▶
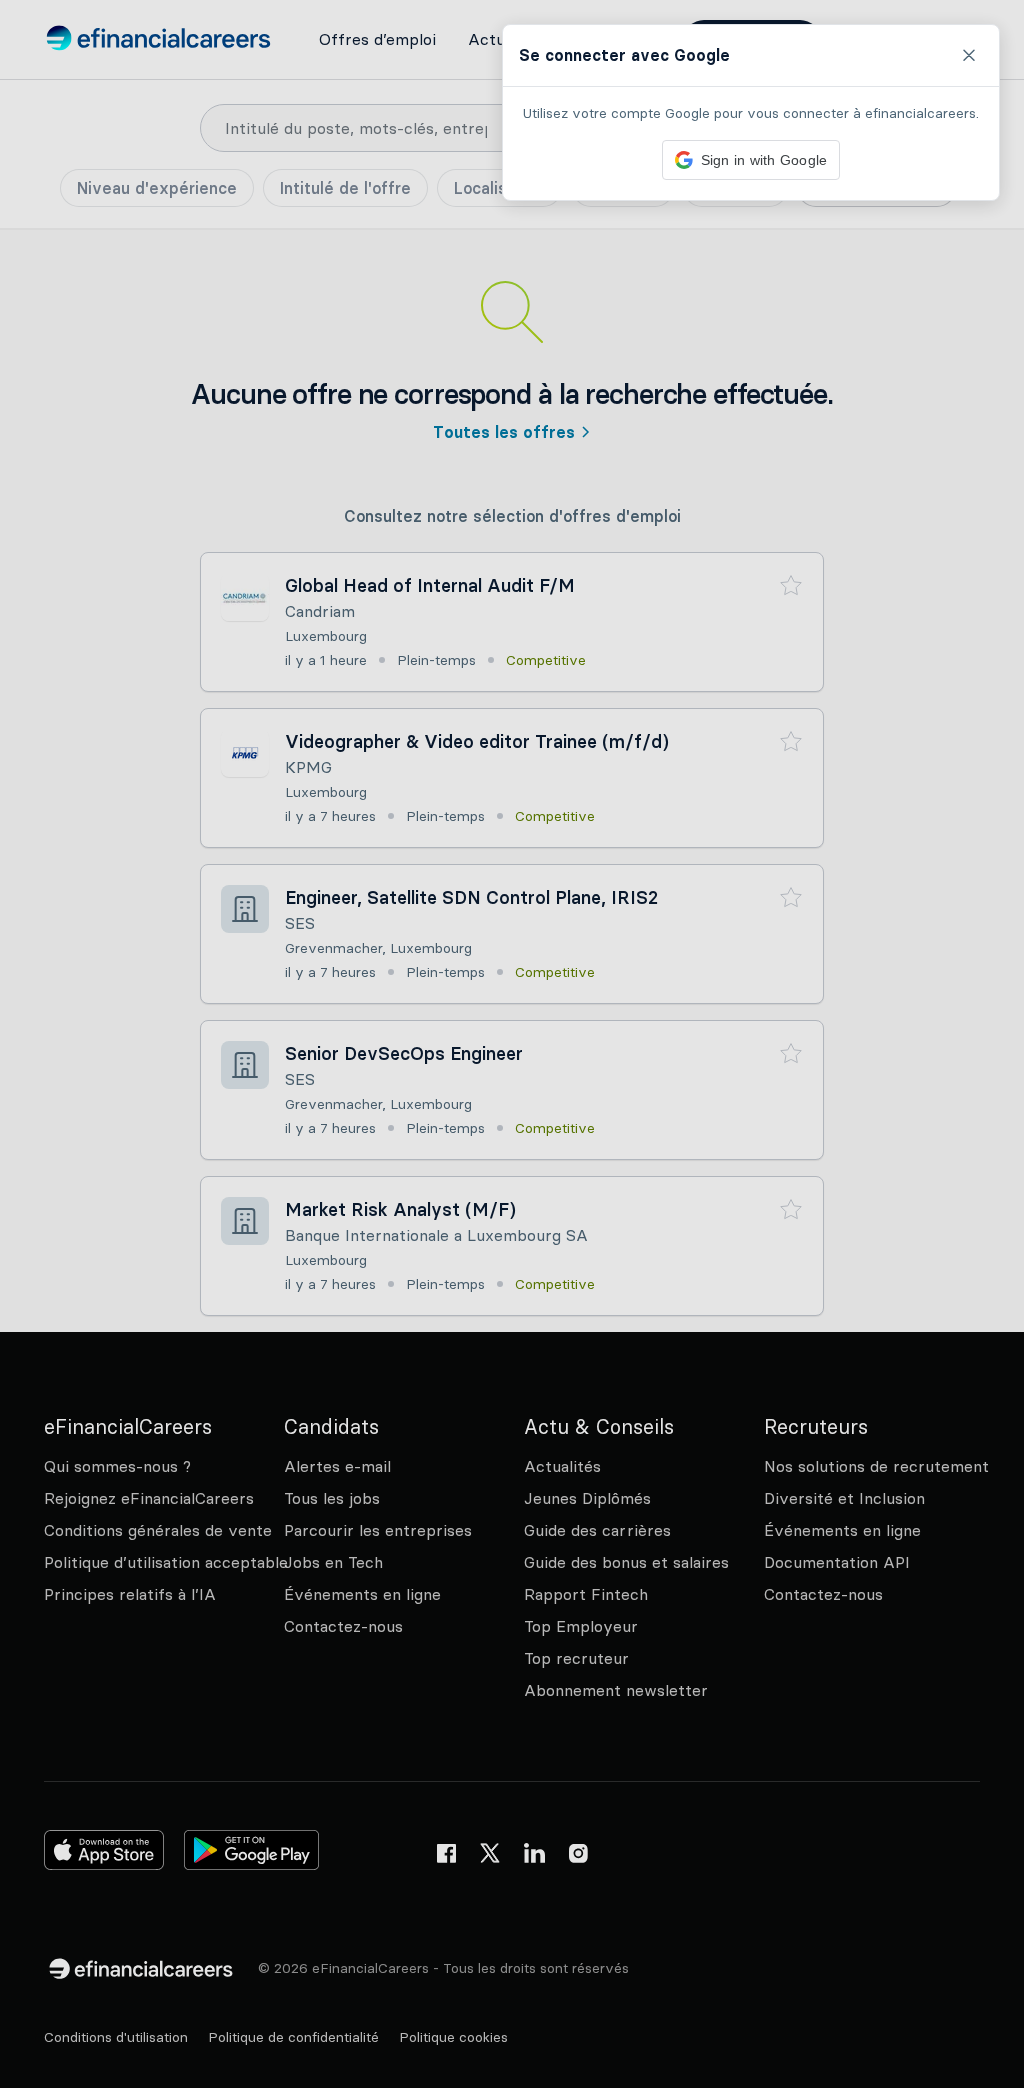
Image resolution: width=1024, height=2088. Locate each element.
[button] (512, 1044)
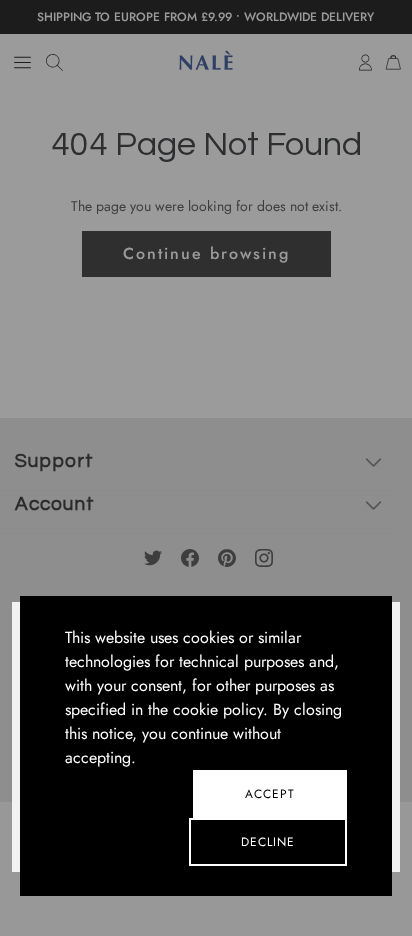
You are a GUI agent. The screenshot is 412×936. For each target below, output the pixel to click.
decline (268, 842)
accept (270, 794)
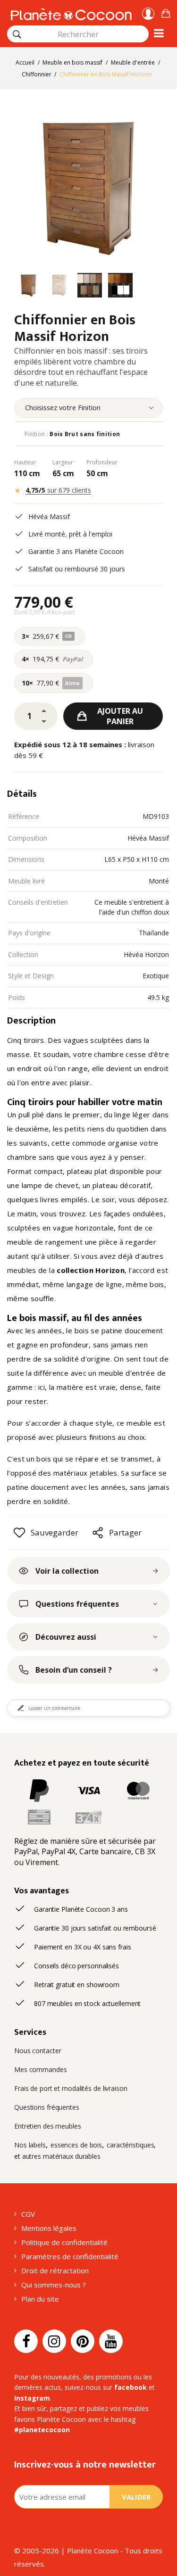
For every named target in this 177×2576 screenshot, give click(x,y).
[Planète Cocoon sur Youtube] (111, 2341)
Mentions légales (48, 2228)
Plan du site (40, 2299)
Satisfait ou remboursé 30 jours (76, 568)
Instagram (32, 2398)
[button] (165, 12)
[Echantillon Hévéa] (89, 286)
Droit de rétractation (55, 2270)
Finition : (72, 434)
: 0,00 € (165, 12)
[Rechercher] (16, 34)
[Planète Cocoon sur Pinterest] (82, 2341)
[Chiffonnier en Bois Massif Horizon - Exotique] (28, 286)
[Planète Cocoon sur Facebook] (26, 2341)
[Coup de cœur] (19, 1533)
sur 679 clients (58, 490)
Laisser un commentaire (54, 1708)
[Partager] (98, 1533)
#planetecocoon (42, 2429)
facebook (130, 2387)
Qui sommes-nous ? (53, 2284)
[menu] (88, 408)
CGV (28, 2214)
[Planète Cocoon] (71, 13)
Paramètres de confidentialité (69, 2256)
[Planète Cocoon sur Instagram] (54, 2341)
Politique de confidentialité (64, 2242)
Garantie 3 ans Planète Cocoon (76, 551)
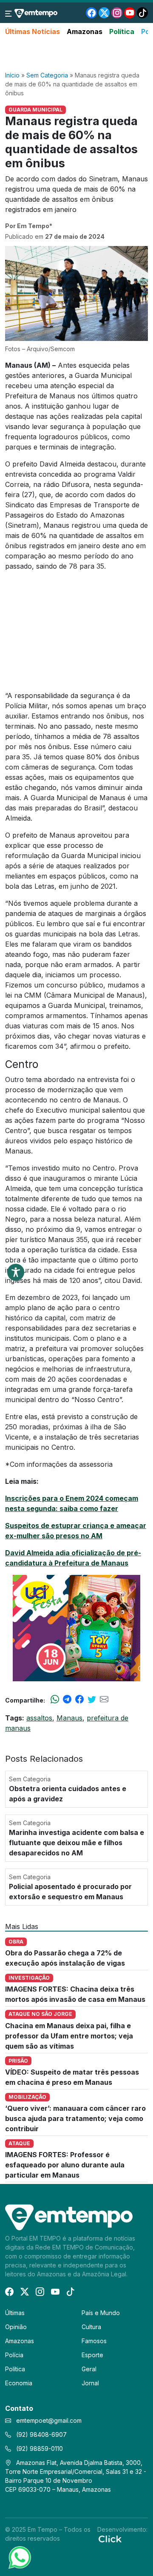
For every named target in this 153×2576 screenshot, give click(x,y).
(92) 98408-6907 (40, 2434)
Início (12, 75)
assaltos (39, 1718)
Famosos (94, 2340)
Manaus (69, 1718)
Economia (18, 2383)
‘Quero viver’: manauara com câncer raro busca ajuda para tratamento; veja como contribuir (75, 2118)
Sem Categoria (47, 75)
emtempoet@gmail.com (49, 2420)
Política (121, 31)
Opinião (16, 2326)
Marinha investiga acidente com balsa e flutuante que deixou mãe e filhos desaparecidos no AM (76, 1842)
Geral (89, 2369)
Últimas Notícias (32, 31)
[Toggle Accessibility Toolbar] (15, 1272)
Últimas (15, 2312)
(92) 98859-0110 (38, 2448)
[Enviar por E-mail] (104, 1700)
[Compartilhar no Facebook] (79, 1700)
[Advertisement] (76, 54)
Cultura (91, 2326)
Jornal (90, 2383)
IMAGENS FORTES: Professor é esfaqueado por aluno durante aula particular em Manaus (65, 2164)
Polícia (14, 2354)
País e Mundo (101, 2312)
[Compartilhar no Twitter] (92, 1700)
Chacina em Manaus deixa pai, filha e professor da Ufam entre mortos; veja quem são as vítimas (69, 2035)
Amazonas (84, 31)
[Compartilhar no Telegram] (67, 1700)
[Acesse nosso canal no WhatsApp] (19, 2556)
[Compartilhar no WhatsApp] (55, 1700)
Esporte (92, 2354)
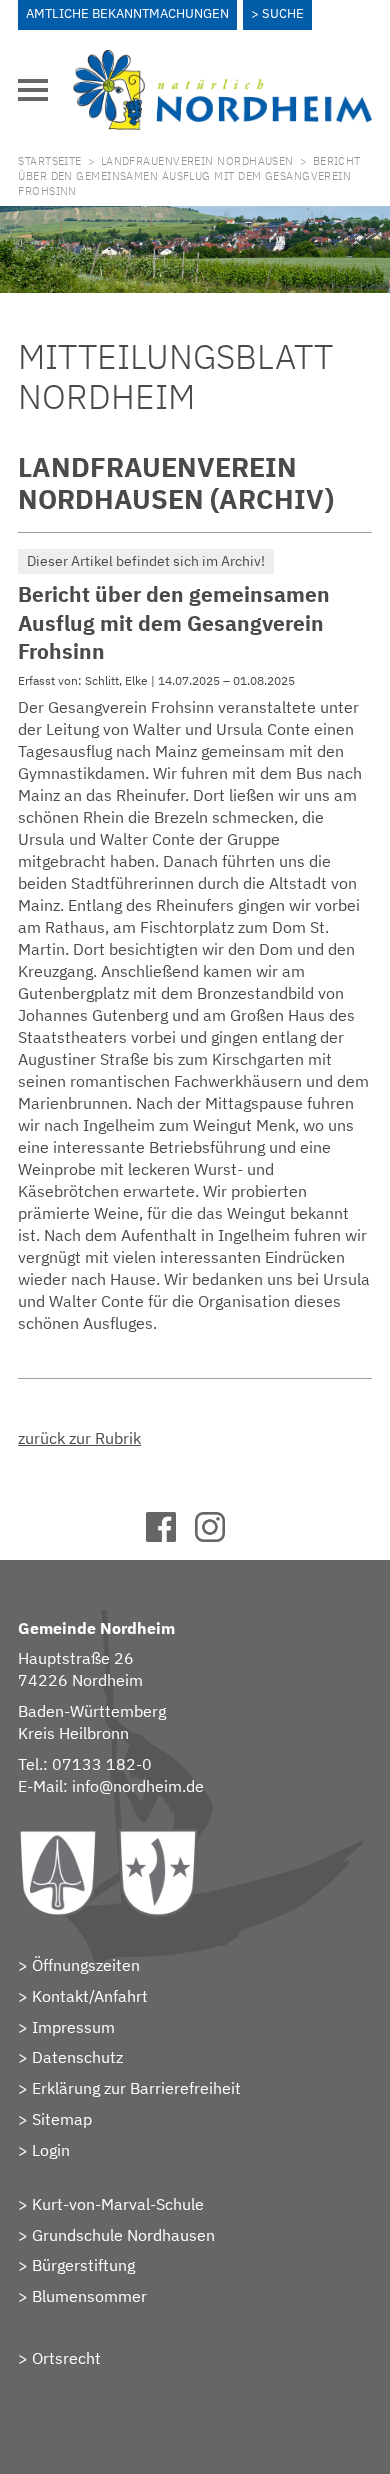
◀
ACTION ITEM:
Go through the material above and print all of it exactly, except the pictures.

TASK ANSWER:
Image resolution: width=1024, height=2088. Locate each element.
[button] (512, 1044)
You are a GUI agent. The screenshot is 412×936. For each target below, output the pixel to click.
decline (268, 842)
accept (270, 794)
For every named target in this 177×2576 screenshot, give click(x,y).
[Planète Cocoon sur Youtube] (111, 2341)
Mentions légales (48, 2228)
Plan du site (40, 2299)
Satisfait ou remboursé 30 jours (76, 568)
Instagram (32, 2398)
[button] (165, 12)
[Echantillon Hévéa] (89, 286)
Droit de rétractation (55, 2270)
Finition : (72, 434)
: 0,00 € (165, 12)
[Rechercher] (16, 34)
[Planète Cocoon sur Pinterest] (82, 2341)
[Chiffonnier en Bois Massif Horizon - Exotique] (28, 286)
[Planète Cocoon sur Facebook] (26, 2341)
[Coup de cœur] (19, 1533)
sur 679 clients (58, 490)
Laisser un commentaire (54, 1708)
[Partager] (98, 1533)
#planetecocoon (42, 2429)
facebook (130, 2387)
Qui sommes-nous ? (53, 2284)
[menu] (88, 408)
CGV (28, 2214)
[Planète Cocoon] (71, 13)
Paramètres de confidentialité (69, 2256)
[Planète Cocoon sur Instagram] (54, 2341)
Politique de confidentialité (64, 2242)
Garantie 3 ans Planète Cocoon (76, 551)
For every named target in this 153×2576 screenshot, give click(x,y).
(92) 98408-6907 (40, 2434)
Início (12, 75)
assaltos (39, 1718)
Famosos (94, 2340)
Manaus (69, 1718)
Economia (18, 2383)
‘Quero viver’: manauara com câncer raro busca ajuda para tratamento; veja como contribuir (75, 2118)
Sem Categoria (47, 75)
emtempoet@gmail.com (49, 2420)
Política (121, 31)
Opinião (16, 2326)
Marinha investiga acidente com balsa e flutuante que deixou mãe e filhos desaparecidos no AM (76, 1842)
Geral (89, 2369)
Últimas Notícias (32, 31)
[Toggle Accessibility Toolbar] (15, 1272)
Últimas (15, 2312)
(92) 98859-0110 (38, 2448)
[Enviar por E-mail] (104, 1700)
[Compartilhar no Facebook] (79, 1700)
[Advertisement] (76, 54)
Cultura (91, 2326)
Jornal (90, 2383)
IMAGENS FORTES: Professor é esfaqueado por aluno durante aula particular em Manaus (65, 2164)
Polícia (14, 2354)
País e Mundo (101, 2312)
[Compartilhar no Twitter] (92, 1700)
Chacina em Manaus deixa pai, filha e professor da Ufam entre mortos; veja quem são as vítimas (69, 2035)
Amazonas (84, 31)
[Compartilhar no Telegram] (67, 1700)
[Acesse nosso canal no WhatsApp] (19, 2556)
[Compartilhar no WhatsApp] (55, 1700)
Esporte (92, 2354)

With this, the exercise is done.